Research Area C – Cellular Level

The sensory and neuronal basis of integrative brain functions on a cellular level

Cone photoreceptors expressing fluorescent biosensor (cyan) in a transgenic mouse line (red: opsin antibody labeling), © Timm Schubert (AGs Wissinger and Euler, CIN / Institute for Ophthalmic Research)

Coordinators: Prof. Thomas Euler, Prof. Olga Garaschuk, Prof. Mathias Jucker

The traditional pillars of Tübingen neuroscience have been systemic and behavioural research. More recently, research into the molecular and cellular basis of neuronal signal processing and neurodegenerative diseases have been established as additional foci. Over the last few years, this field has developed into a flourishing complement to the traditional pillars. In addition to substantial investment into research on neurodegenerative disease, research on the cellular basis of sensory functions has been strengthened by, among other things, establishing cutting-edge techniques such as multi-photon microscopy and optogenetics. CIN research groups have already created a network of collaborations that effectively connects neurobiological and clinically related interests and approaches, and is closely interlinked with work at the behavioural/systems level.

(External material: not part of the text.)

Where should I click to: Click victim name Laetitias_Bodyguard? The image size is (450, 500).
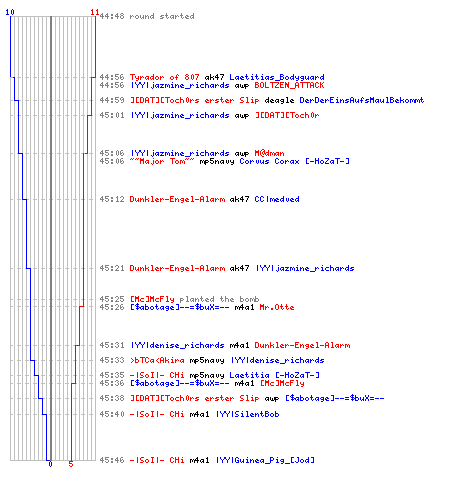[277, 77]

This very positive development in cellular neuroscience at Tübingen has resulted in a necessary split between the network-oriented Area B and the cellular/molecular-oriented Area C, described here.

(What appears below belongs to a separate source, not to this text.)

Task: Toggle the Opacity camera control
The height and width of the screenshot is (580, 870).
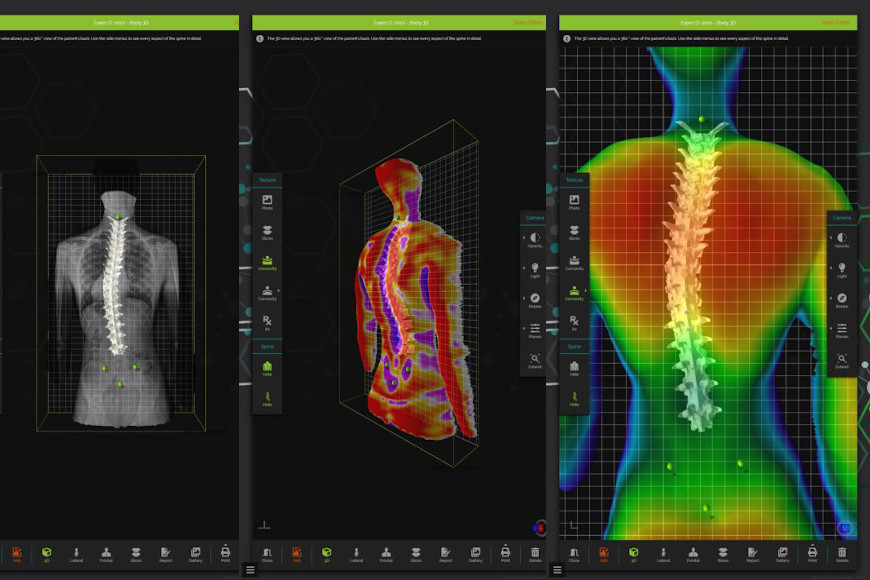Action: tap(535, 237)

We have identified three main goals: first, to develop a platform that bundles together the interest, shared by many CIN groups, in the dynamics of inhibitory mechanisms and their cellular/molecular basis. This is driven by the conviction that inhibitory mechanisms accommodated in interneurons and in long-range projections, are key computational elements that shape information processing in the brain, although they tend to be neglected. Moreover, the adjustment of inhibition is most likely a major mechanism contributing to the recovery of function after brain lesions, which is still insufficiently understood.
Second, to promote the understanding of key principles of neuronal processing and network architecture that have consequences for behaviour, by manipulation at the molecular level.
Third, to improve our understanding of the anatomical basis of functions by implementing advanced anatomical methods for the detailed study of neurons, microcircuits and long-range connections.